■ Source data:
::::::::

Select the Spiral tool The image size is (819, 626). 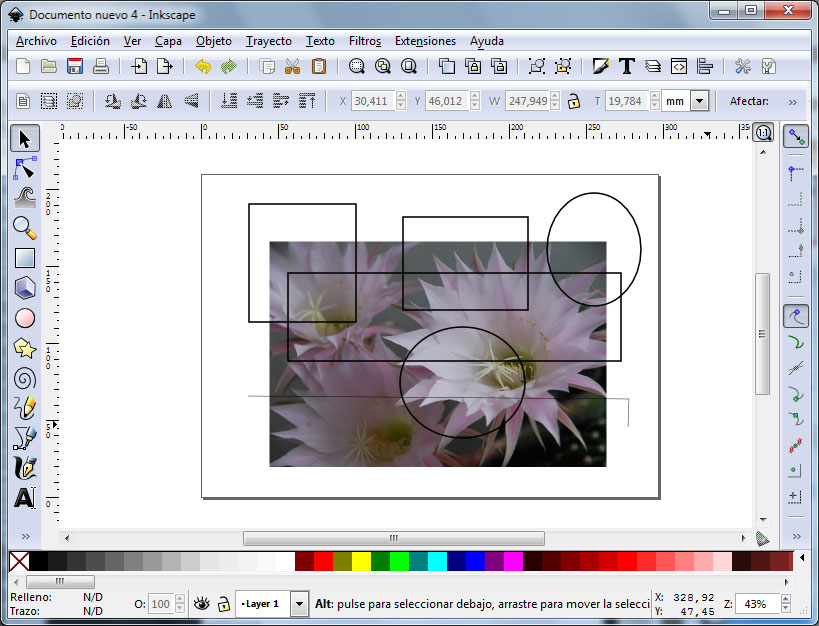[x=25, y=378]
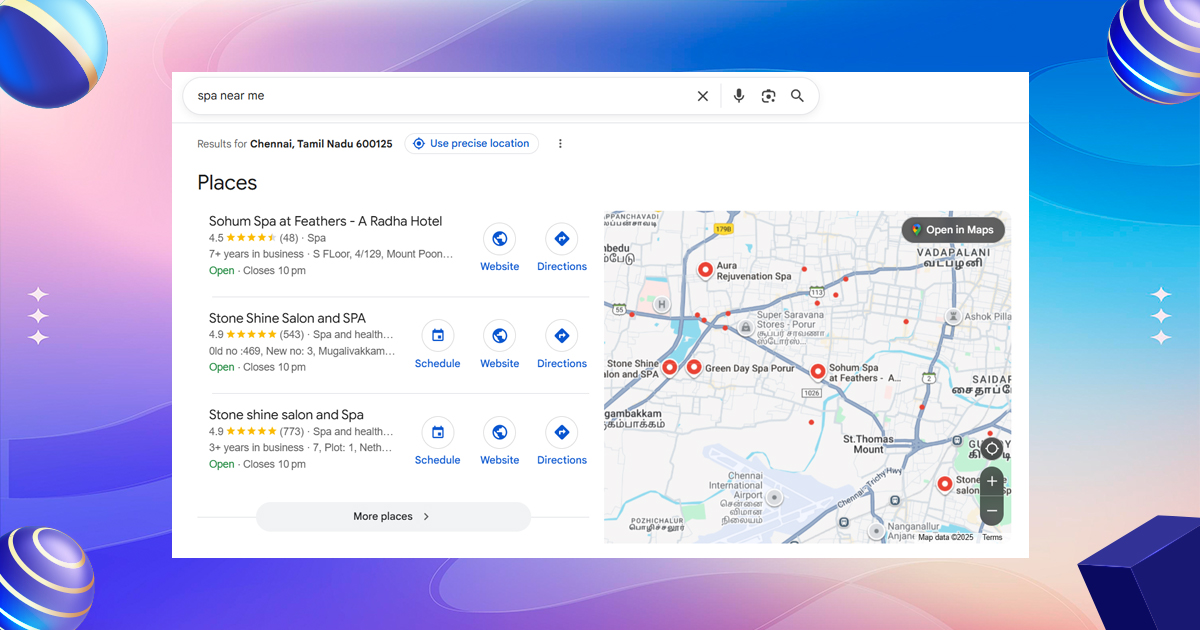Click Use precise location button
Viewport: 1200px width, 630px height.
coord(471,144)
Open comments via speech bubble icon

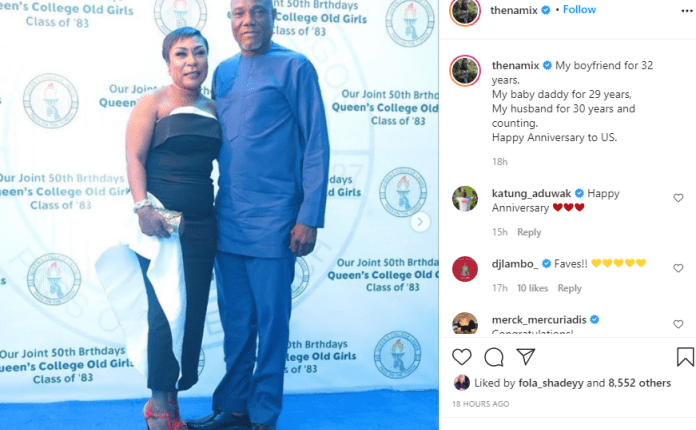click(494, 357)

::::::::

■ What this task involves:
Pick out each line in the entries above that contains the word "bubble". Case counts.

■ Result of the exercise:
Open comments via speech bubble icon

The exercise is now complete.